> [What you will do] Pictures aside, copy exactly the lines running from the one with "Click the Run history breadcrumb title" to the end of the records.

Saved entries
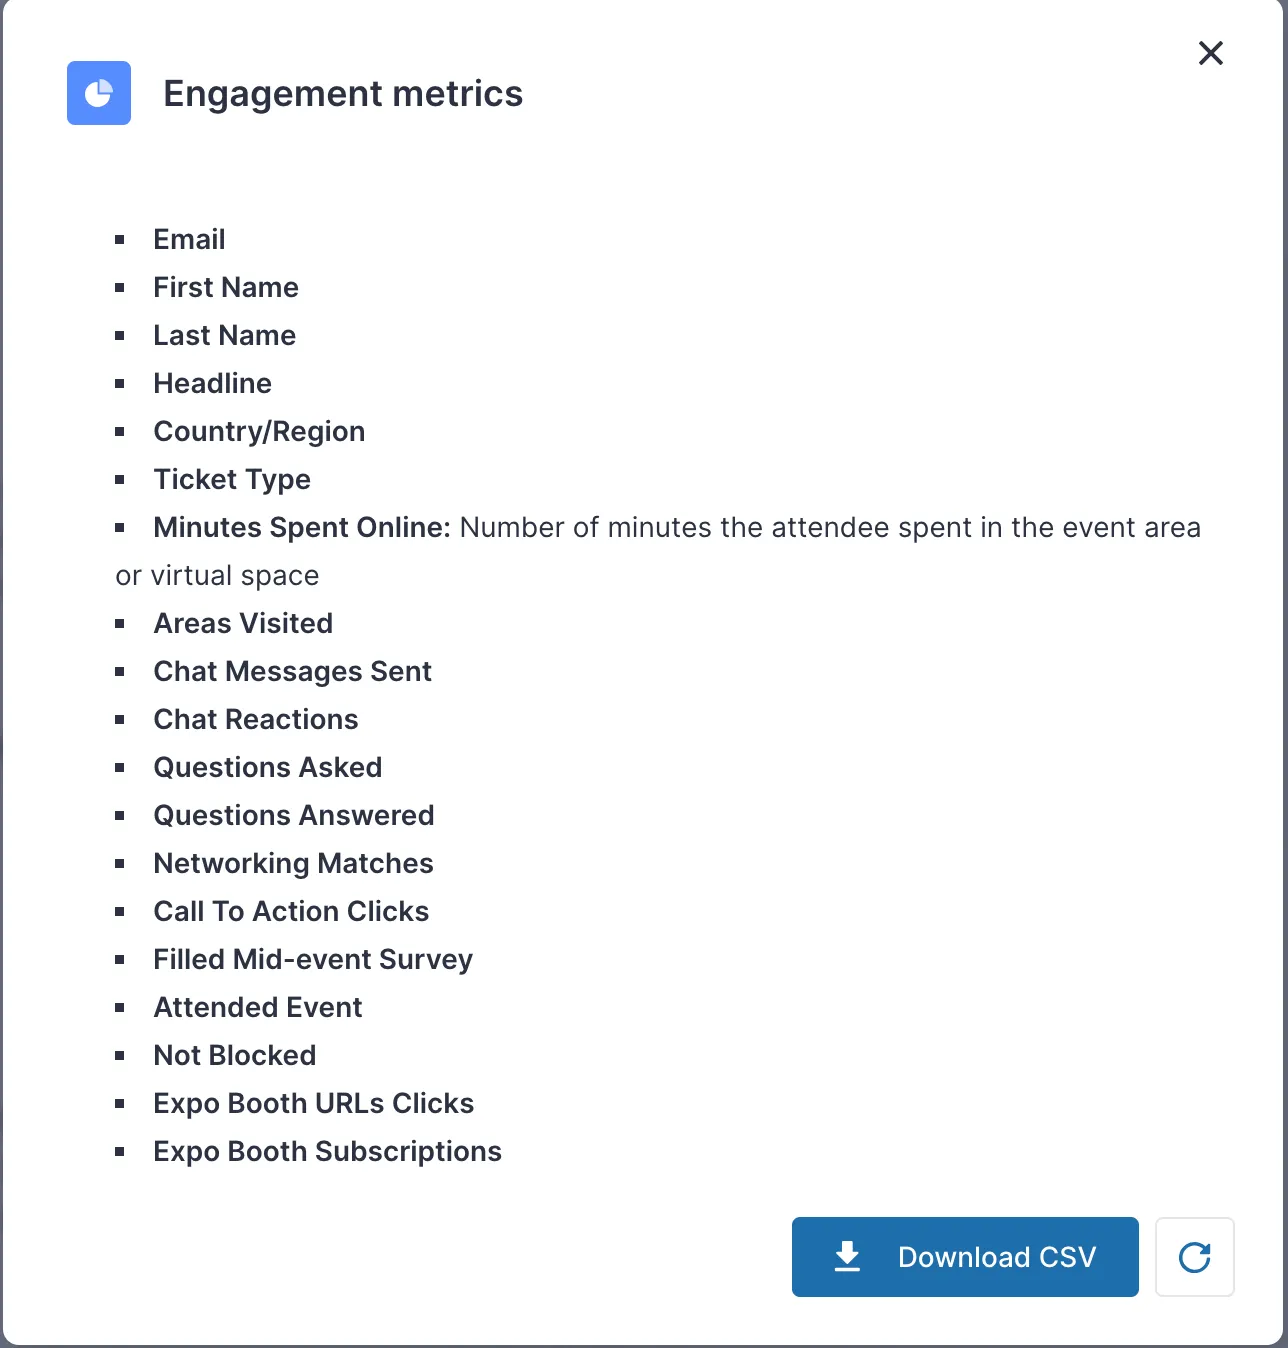Select the First Name entry
This screenshot has height=1348, width=1288.
pos(226,288)
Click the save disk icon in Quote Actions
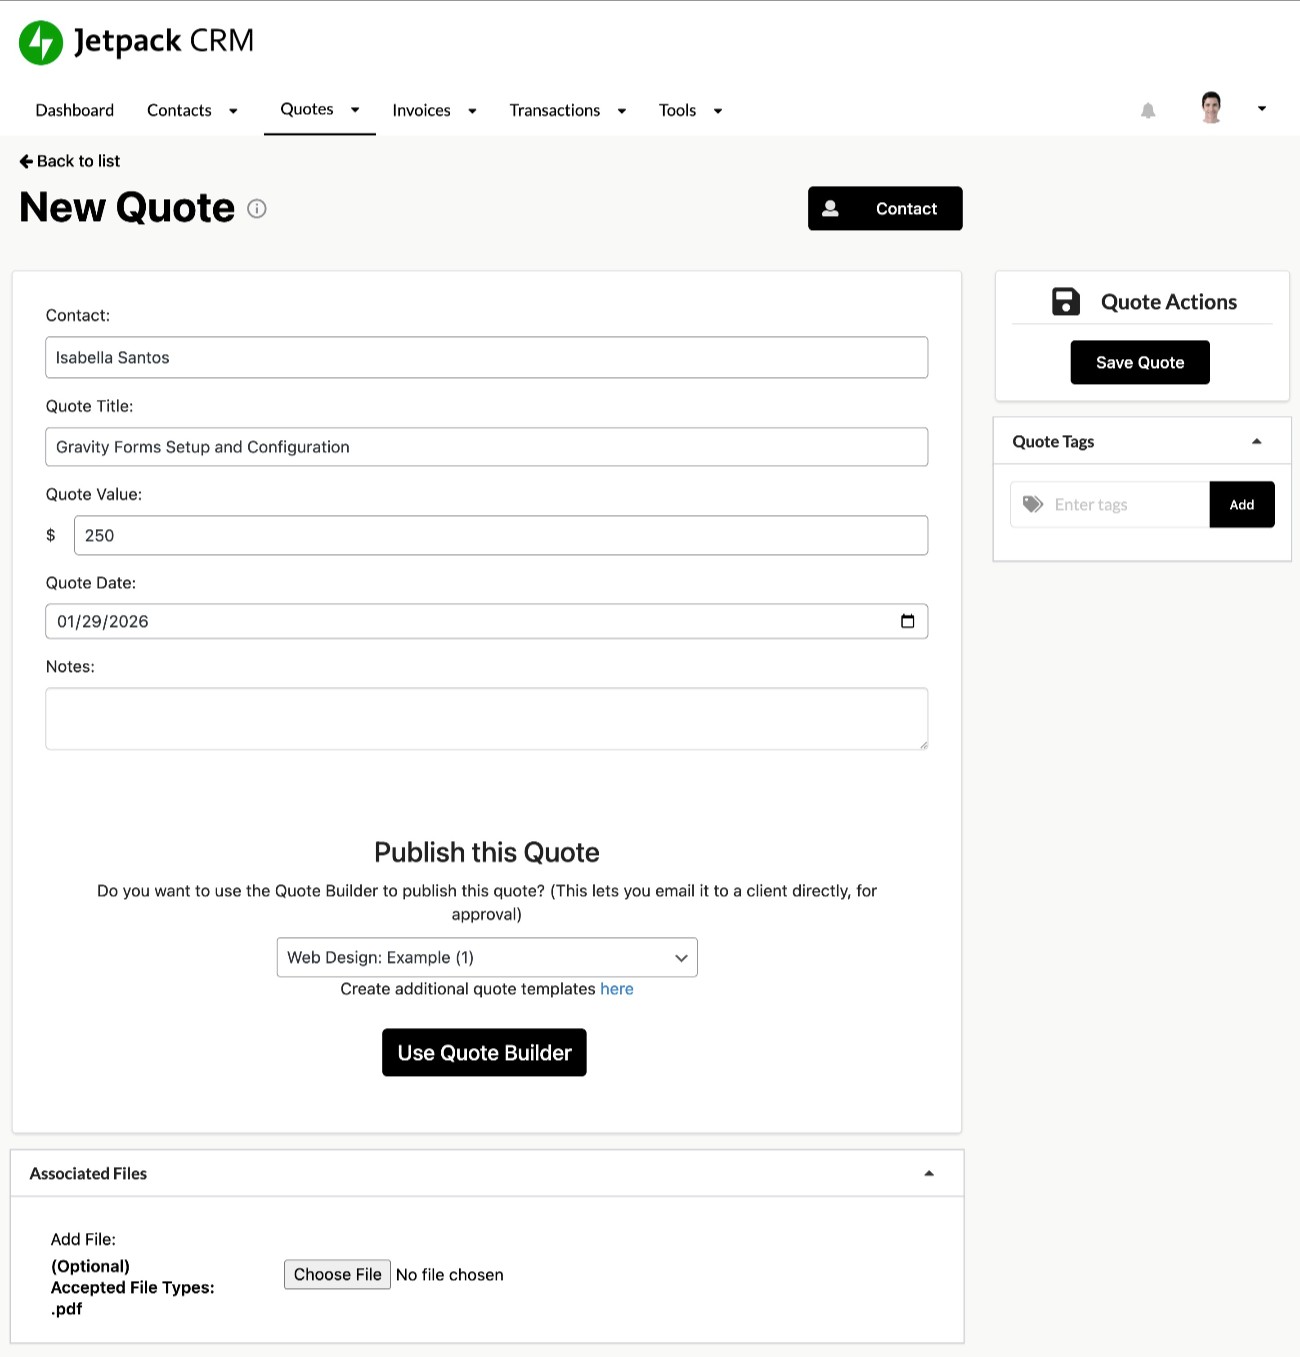 (1065, 301)
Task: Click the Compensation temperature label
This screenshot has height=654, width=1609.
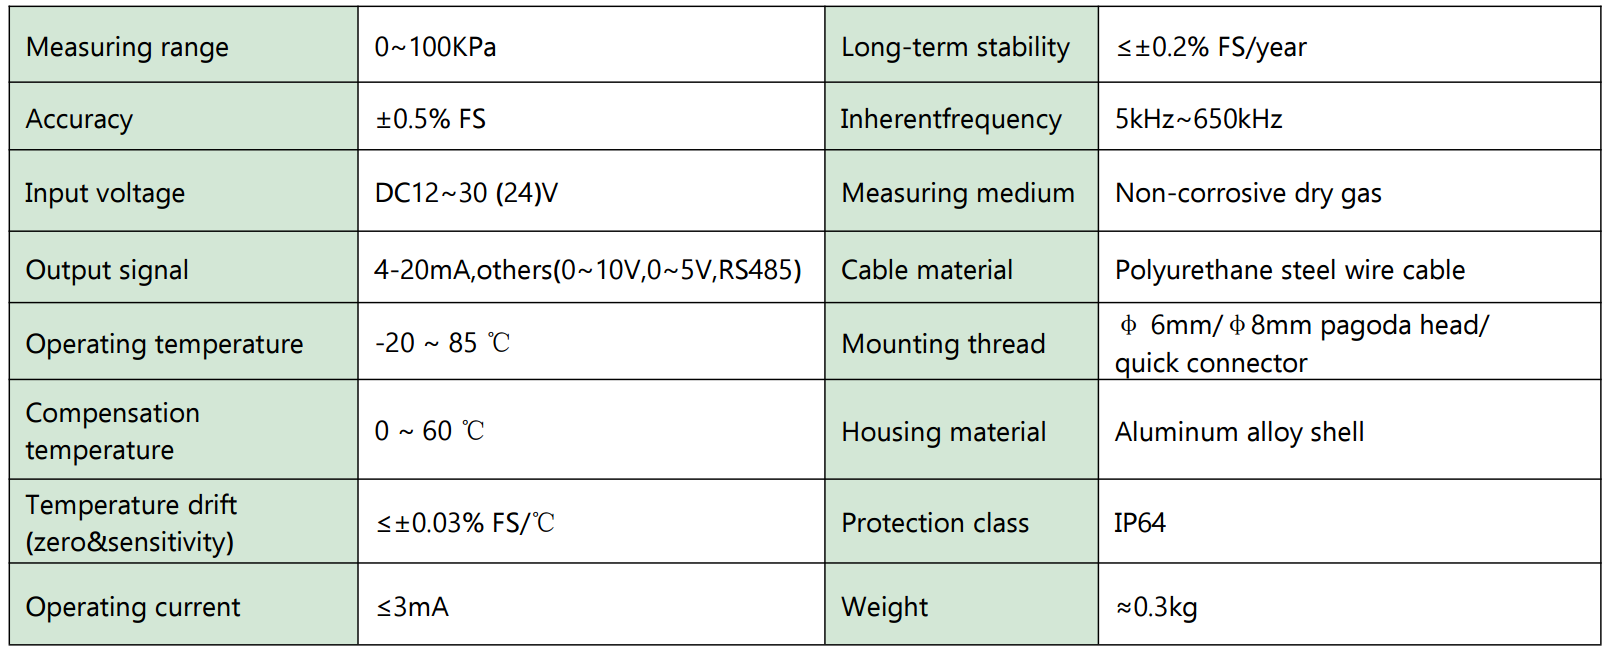Action: pyautogui.click(x=112, y=431)
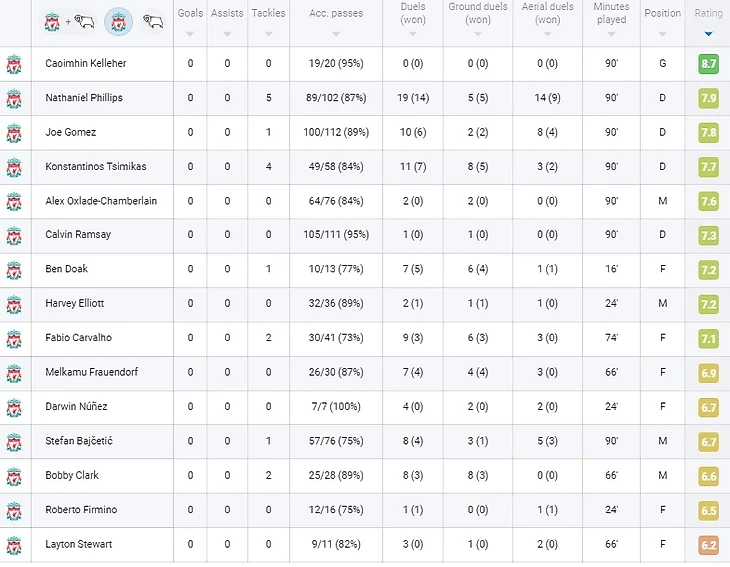Viewport: 730px width, 567px height.
Task: Click the club badge next to Roberto Firmino
Action: coord(14,510)
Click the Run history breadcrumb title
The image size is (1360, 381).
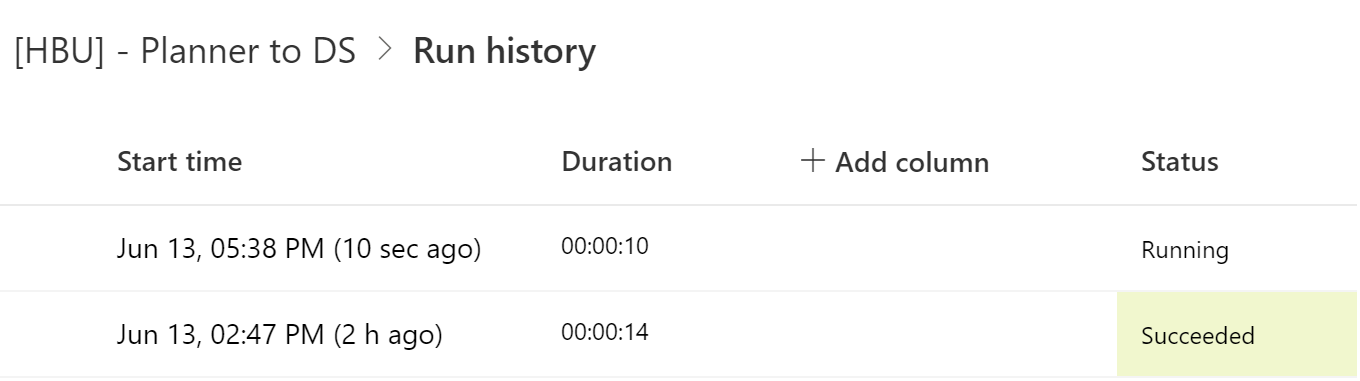pyautogui.click(x=505, y=51)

> [Result below]
Click the Run history breadcrumb title
The image size is (1360, 381).
pyautogui.click(x=505, y=51)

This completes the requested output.